Challenge 1 >>
Summarize the forum thread below in two sentences.

Provided text >>
# Building my first layout, any suggestion on how to books for beginners



## Citytrainlayout (Jul 28, 2011)

First off let me say, this forum is awesome!!!! I'm learning so much by just going through the threads.


I'm at the very early stages of the layout , havent even plan the track yet. any suggestion on which "how to books" ?

thanks.


----------



## tjcruiser (Jan 10, 2010)

Don't know about books, but there's quite a bit of beginner info available online. Here's just two quick sources that come to mind ...

NMRA site ... note the beginners sub-category menu on the right ...

http://www.nmra.org/beginner/

Another good one ... a bit of a criss-crossed menu and category structure, but packed with good info ...

http://www.thortrains.net/

And, of course, our MTF forum here. Use the Search tool to hunt for specific subjects.

Enjoy!

TJ


----------



## haphall (Feb 1, 2011)

Before you drop a bunch on books, decide how much space you have to work with, what scale you want to work with and pick an era you're interested in. Those decisions will help lots before you get into details requiring books.
When I got back into model trains (HO) a few years back, I went out and grabbed every back issue of MR and RMC I could get my hands on. Now I've read most of them at least twice and have close to 40 years of back issues (150+) and nowhere to store them. I'd be glad to pass them on for the shipping charges if you're interested.
All that said, most any of the Kalmbach books are worthwhile in my opinion.
~Hap


----------



## Big Ed (Jun 16, 2009)

Welcome to the site.

First you have to figure out how much space you can devote to your RR.
Then you can figure out what scale you to build.

Do you know what scale you will try?

And if you need to know something don't be afraid to ask here.


----------



## Citytrainlayout (Jul 28, 2011)

Thanks All,
Well I'm have about 4 x 8 table and I'm going with O scale, I'm fascinated with Lionel and Williams mostly because of the operating accessories too. I'm doing a modern / freelance theme. 

@ TJ I just began to scan this website but trust me I;m on it 24/7 now, thanks for the links.


----------

Challenge 2 >>
From the entries below, return the stretch from the line containing "Go to the Previous page" through the line containing "[x=708, y=632]", omitting the pictures.

Item-finding records:
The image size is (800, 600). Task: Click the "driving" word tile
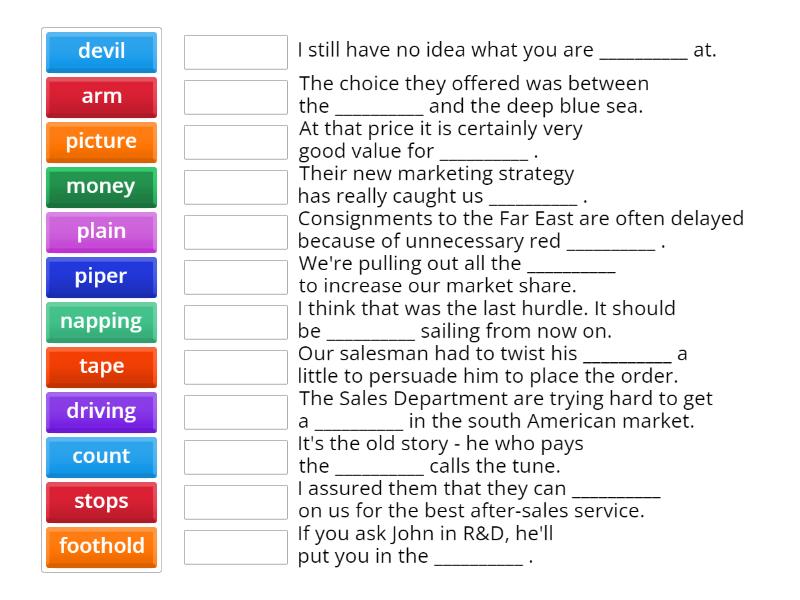click(100, 411)
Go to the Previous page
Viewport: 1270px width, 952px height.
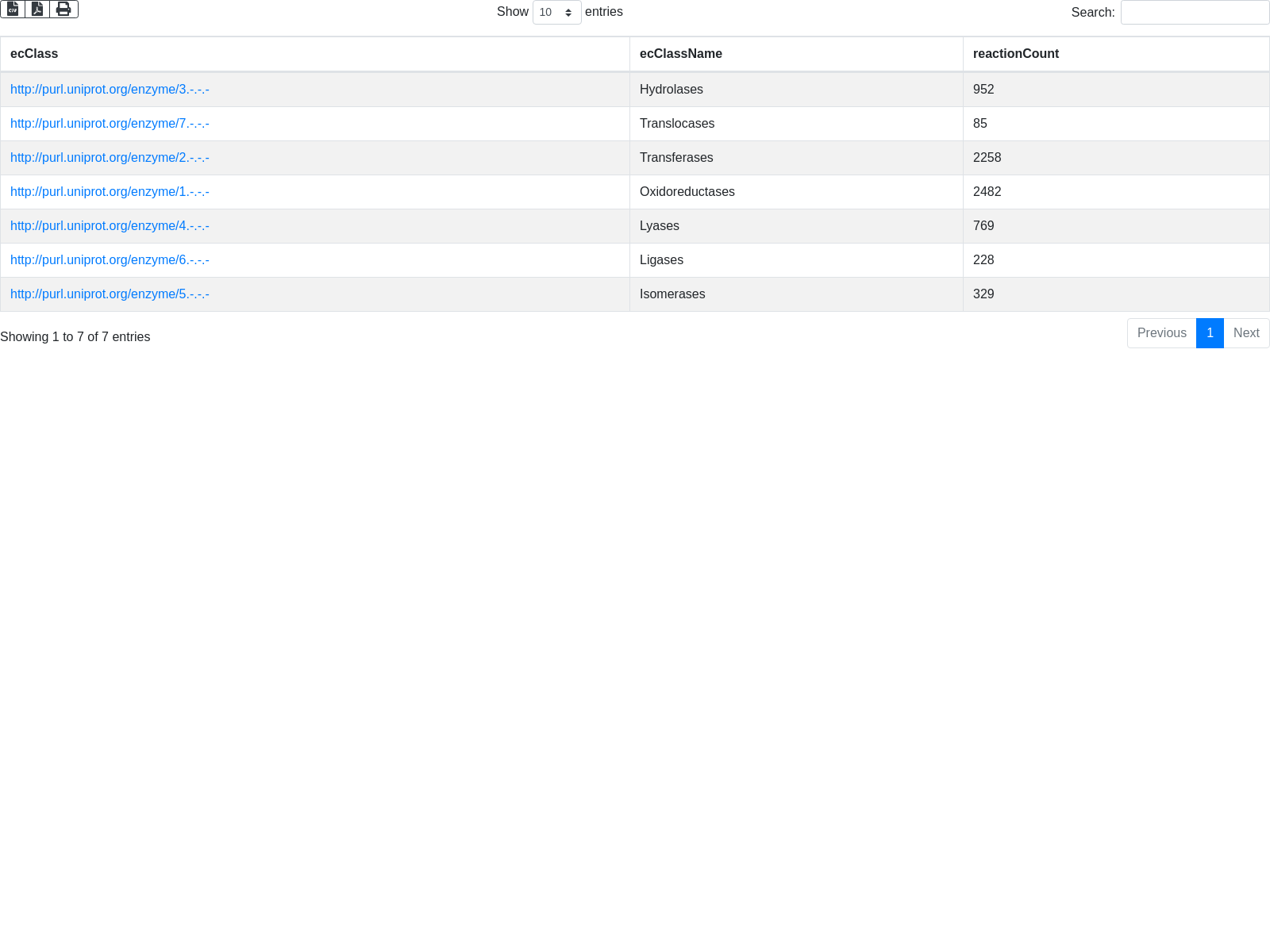1161,333
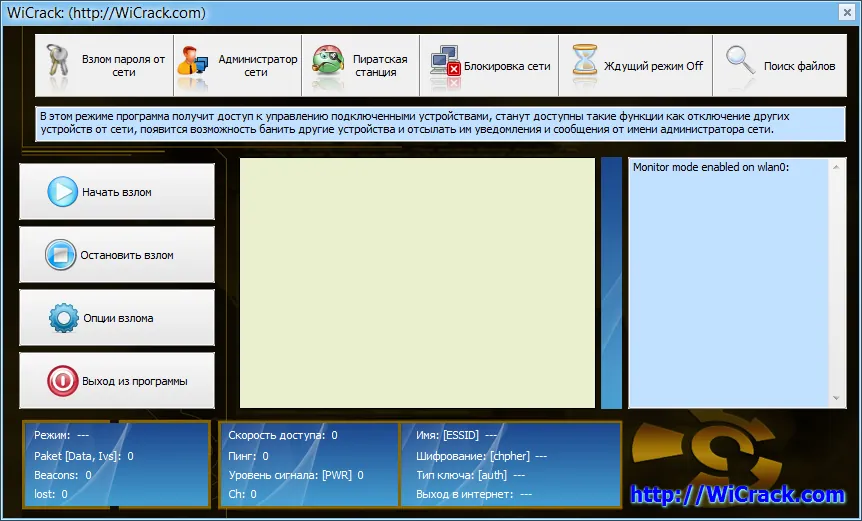Image resolution: width=862 pixels, height=521 pixels.
Task: Open the WiCrack.com link at bottom right
Action: coord(737,494)
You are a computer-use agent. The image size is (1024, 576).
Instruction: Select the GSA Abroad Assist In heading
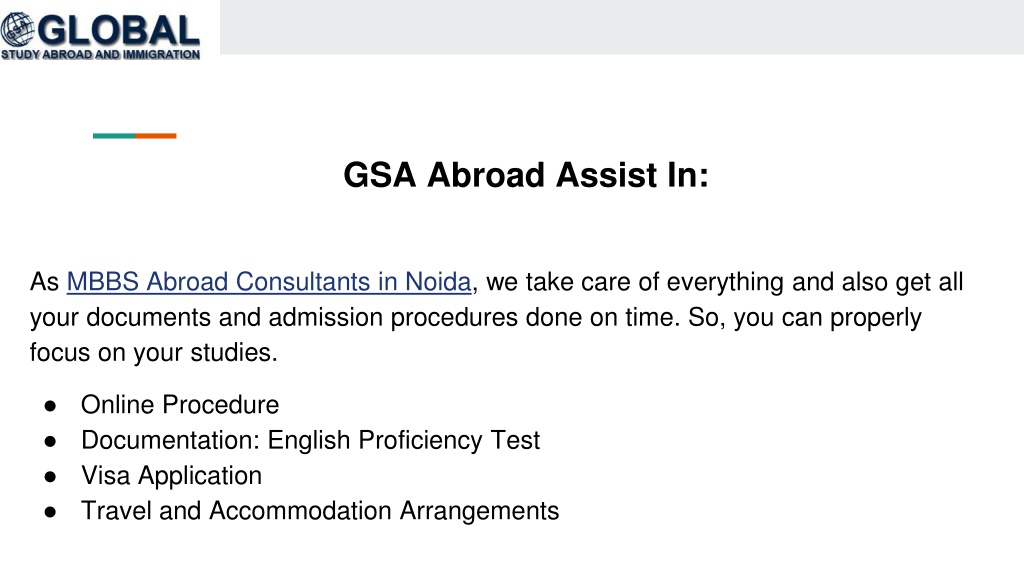[x=526, y=175]
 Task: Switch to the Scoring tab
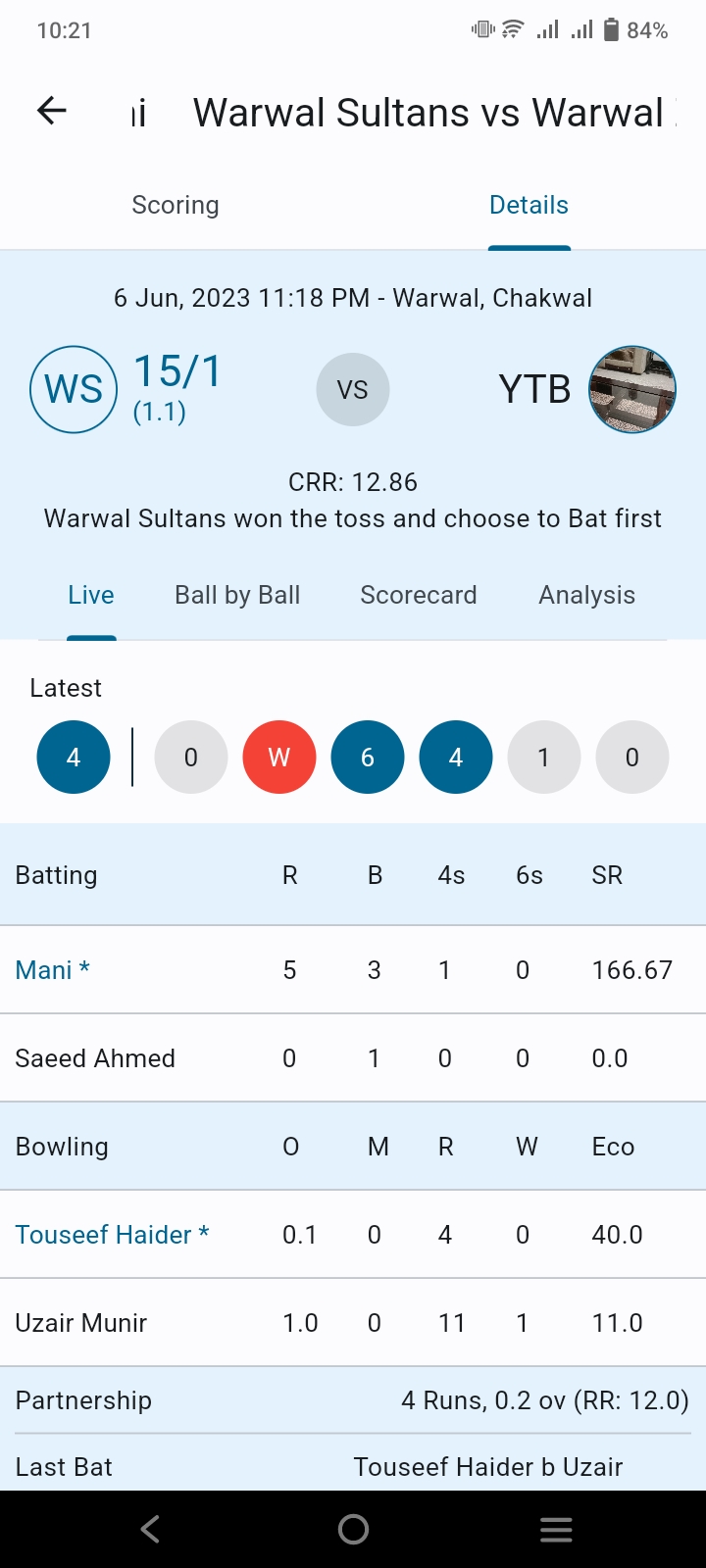tap(176, 205)
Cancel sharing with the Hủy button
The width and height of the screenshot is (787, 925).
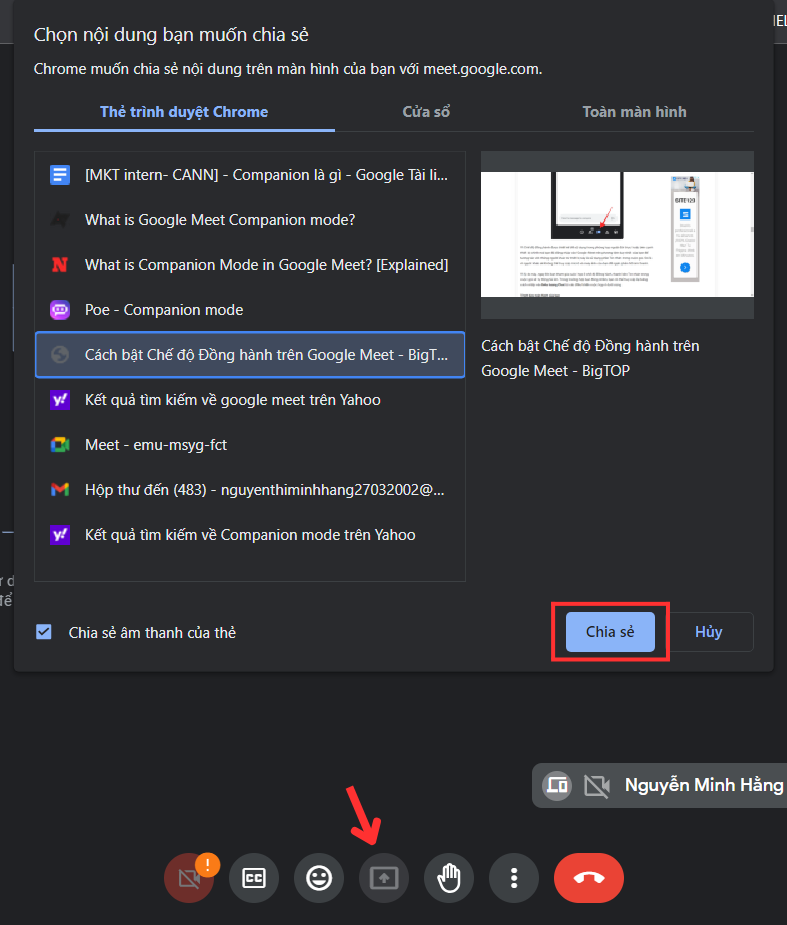[x=708, y=632]
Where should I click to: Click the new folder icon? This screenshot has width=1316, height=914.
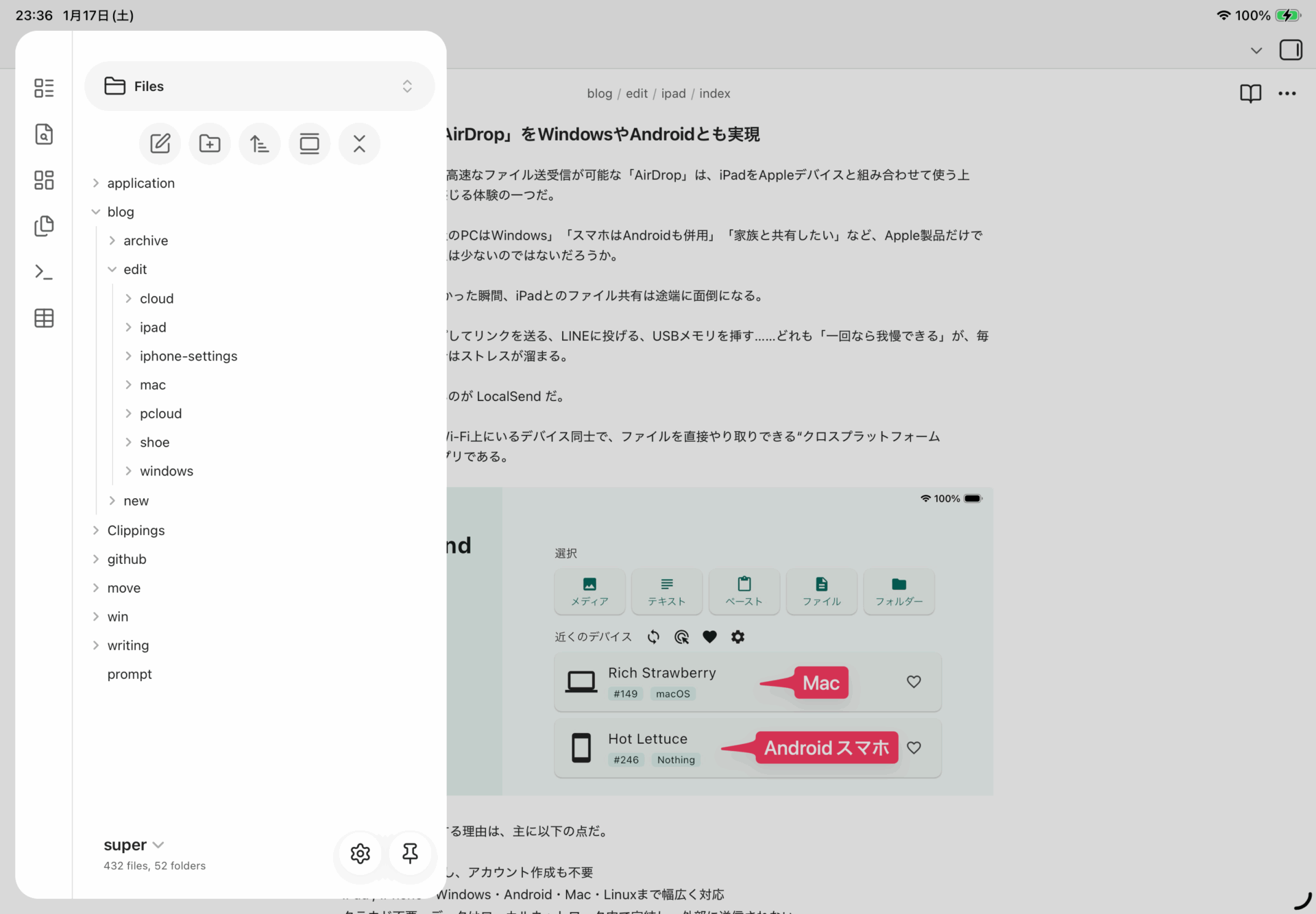coord(210,144)
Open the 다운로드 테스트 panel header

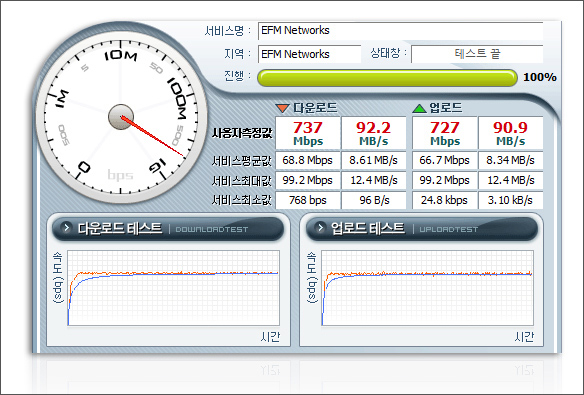pos(168,228)
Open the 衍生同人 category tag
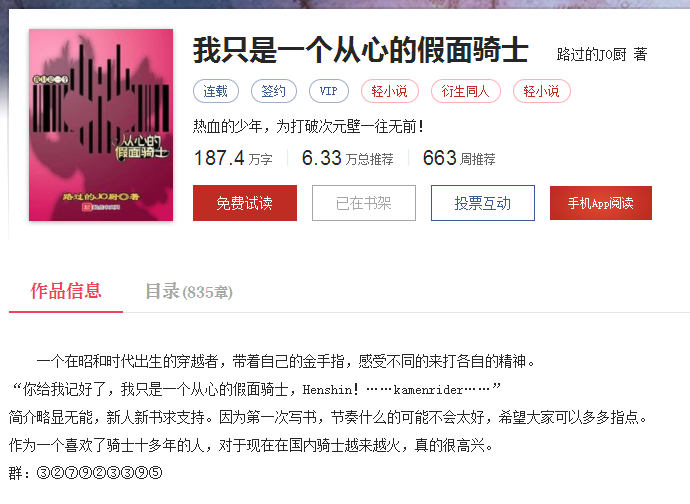690x504 pixels. (466, 91)
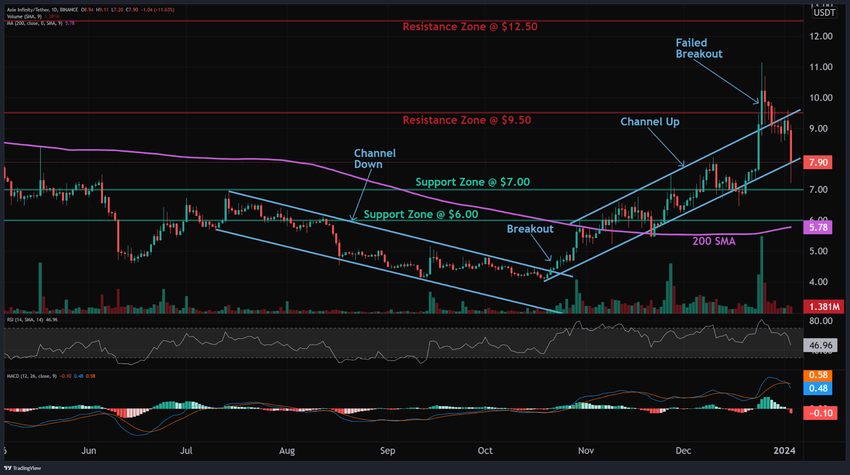Select the Failed Breakout annotation text

click(699, 48)
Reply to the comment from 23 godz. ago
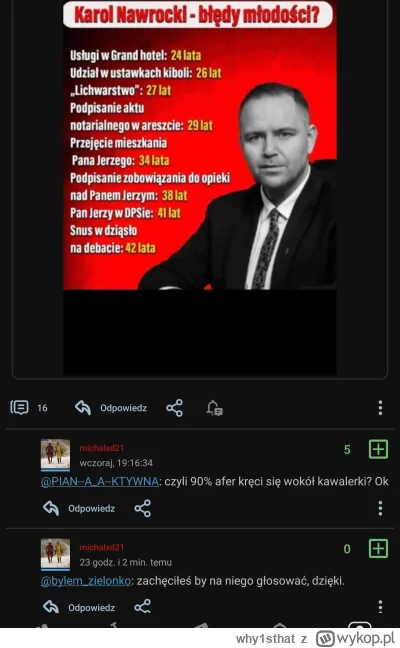 tap(79, 608)
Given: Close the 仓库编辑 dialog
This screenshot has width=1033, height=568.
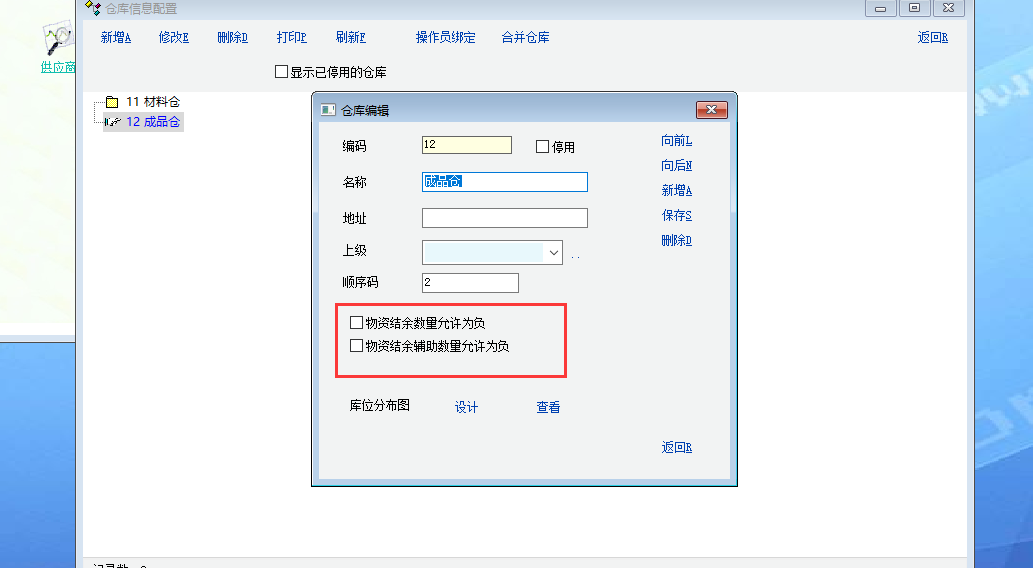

Full response 1 >>
A newcomer at the very early stages of a first layout asks the forum which how-to books to consult, and replies point to online beginner resources such as the NMRA site, advise deciding on space, scale, and era before buying books, and call most Kalmbach books worthwhile. The original poster then reports having about a 4 x 8 table, choosing O scale, and pursuing a modern/freelance theme.

Full response 2 >>
Go to the Previous page
Viewport: 1270px width, 952px height.
1161,333
Image resolution: width=862 pixels, height=521 pixels.
Task: Open the WiCrack.com link at bottom right
Action: coord(737,494)
You are a computer-use agent. The image size is (1024, 576).
Instruction: Select the GSA Abroad Assist In heading
[x=526, y=175]
 Task: Switch to the Scoring tab
tap(176, 205)
Cancel sharing with the Hủy button
The width and height of the screenshot is (787, 925).
[x=708, y=632]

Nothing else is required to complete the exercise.